Examine the records and identify each line that includes the string "China". Copy those lines.
*** Block opens ***
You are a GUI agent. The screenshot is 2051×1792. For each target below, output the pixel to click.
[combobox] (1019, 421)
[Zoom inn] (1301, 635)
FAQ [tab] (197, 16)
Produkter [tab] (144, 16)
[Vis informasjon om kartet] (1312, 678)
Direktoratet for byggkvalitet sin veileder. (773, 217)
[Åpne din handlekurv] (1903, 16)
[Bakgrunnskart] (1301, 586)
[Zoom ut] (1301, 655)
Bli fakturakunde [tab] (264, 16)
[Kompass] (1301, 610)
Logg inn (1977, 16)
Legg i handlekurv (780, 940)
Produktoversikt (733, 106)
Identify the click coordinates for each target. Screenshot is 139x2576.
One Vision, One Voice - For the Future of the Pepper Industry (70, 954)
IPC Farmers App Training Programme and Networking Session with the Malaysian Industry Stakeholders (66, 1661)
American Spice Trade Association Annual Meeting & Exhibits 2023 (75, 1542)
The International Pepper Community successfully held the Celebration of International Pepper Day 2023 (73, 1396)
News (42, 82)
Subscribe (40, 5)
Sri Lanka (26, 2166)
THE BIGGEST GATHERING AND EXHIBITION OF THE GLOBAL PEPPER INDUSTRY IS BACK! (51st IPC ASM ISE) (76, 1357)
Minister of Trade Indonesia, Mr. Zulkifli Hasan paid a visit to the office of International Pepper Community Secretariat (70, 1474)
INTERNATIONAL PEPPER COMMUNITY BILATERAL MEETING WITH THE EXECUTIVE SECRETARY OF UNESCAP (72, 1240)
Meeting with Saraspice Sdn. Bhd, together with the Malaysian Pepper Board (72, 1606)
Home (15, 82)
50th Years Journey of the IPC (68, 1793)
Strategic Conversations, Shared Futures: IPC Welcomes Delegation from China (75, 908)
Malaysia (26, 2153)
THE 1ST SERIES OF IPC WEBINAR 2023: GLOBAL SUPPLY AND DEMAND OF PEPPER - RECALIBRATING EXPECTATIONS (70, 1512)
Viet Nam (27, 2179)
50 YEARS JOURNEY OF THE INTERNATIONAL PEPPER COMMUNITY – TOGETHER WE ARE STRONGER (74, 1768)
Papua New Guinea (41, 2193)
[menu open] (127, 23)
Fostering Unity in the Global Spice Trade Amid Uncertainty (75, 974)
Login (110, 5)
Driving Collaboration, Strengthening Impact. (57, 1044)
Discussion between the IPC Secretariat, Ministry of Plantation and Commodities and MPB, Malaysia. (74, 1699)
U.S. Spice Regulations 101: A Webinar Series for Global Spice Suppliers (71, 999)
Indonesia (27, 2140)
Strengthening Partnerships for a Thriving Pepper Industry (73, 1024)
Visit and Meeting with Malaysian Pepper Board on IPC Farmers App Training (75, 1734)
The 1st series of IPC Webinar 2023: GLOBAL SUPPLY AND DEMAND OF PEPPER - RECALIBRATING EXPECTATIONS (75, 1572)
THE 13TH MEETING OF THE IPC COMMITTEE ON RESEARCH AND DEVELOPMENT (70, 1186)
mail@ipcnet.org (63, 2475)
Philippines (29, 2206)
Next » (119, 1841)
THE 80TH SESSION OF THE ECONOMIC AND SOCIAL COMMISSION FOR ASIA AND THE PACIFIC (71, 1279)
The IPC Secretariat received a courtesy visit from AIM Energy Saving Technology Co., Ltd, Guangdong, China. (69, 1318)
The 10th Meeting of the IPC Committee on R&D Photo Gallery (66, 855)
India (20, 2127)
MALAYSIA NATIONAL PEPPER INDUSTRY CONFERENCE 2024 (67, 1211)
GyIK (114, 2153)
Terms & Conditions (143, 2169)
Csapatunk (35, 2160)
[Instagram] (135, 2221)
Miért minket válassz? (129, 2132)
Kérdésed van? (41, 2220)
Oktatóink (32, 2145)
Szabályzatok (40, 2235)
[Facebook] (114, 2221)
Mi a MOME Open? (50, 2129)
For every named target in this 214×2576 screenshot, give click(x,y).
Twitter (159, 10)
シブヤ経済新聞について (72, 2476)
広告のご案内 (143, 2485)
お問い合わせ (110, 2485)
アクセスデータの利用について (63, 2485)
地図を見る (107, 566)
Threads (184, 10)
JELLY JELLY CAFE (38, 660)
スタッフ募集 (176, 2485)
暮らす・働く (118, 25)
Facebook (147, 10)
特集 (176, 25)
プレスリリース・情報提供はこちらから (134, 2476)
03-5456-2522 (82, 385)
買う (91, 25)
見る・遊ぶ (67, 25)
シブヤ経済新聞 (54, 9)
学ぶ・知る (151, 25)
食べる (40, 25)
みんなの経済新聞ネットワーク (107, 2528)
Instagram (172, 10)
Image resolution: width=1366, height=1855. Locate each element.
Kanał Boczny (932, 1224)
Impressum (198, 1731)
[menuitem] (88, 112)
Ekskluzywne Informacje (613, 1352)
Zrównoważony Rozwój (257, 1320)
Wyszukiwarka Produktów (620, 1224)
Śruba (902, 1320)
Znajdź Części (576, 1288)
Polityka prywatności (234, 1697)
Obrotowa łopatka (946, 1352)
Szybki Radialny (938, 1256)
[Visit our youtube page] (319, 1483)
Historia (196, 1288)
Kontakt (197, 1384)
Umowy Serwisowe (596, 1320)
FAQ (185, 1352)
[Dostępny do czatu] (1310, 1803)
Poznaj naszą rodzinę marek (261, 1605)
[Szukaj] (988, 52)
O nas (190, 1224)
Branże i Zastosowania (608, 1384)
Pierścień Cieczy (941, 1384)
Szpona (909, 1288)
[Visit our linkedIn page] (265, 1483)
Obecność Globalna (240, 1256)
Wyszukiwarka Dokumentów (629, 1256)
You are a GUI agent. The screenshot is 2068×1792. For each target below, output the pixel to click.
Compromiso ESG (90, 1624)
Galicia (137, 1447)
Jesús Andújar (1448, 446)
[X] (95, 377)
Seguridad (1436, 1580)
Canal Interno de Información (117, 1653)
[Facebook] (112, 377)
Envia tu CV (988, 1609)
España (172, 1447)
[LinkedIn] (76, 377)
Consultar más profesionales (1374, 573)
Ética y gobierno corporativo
*** Block closes ***
ANSWER TO THIS EXERCISE —
Strategic Conversations, Shared Futures: IPC Welcomes Delegation from China (75, 908)
The IPC Secretariat received a courtesy visit from AIM Energy Saving Technology Co., Ltd, Guangdong, China. (69, 1318)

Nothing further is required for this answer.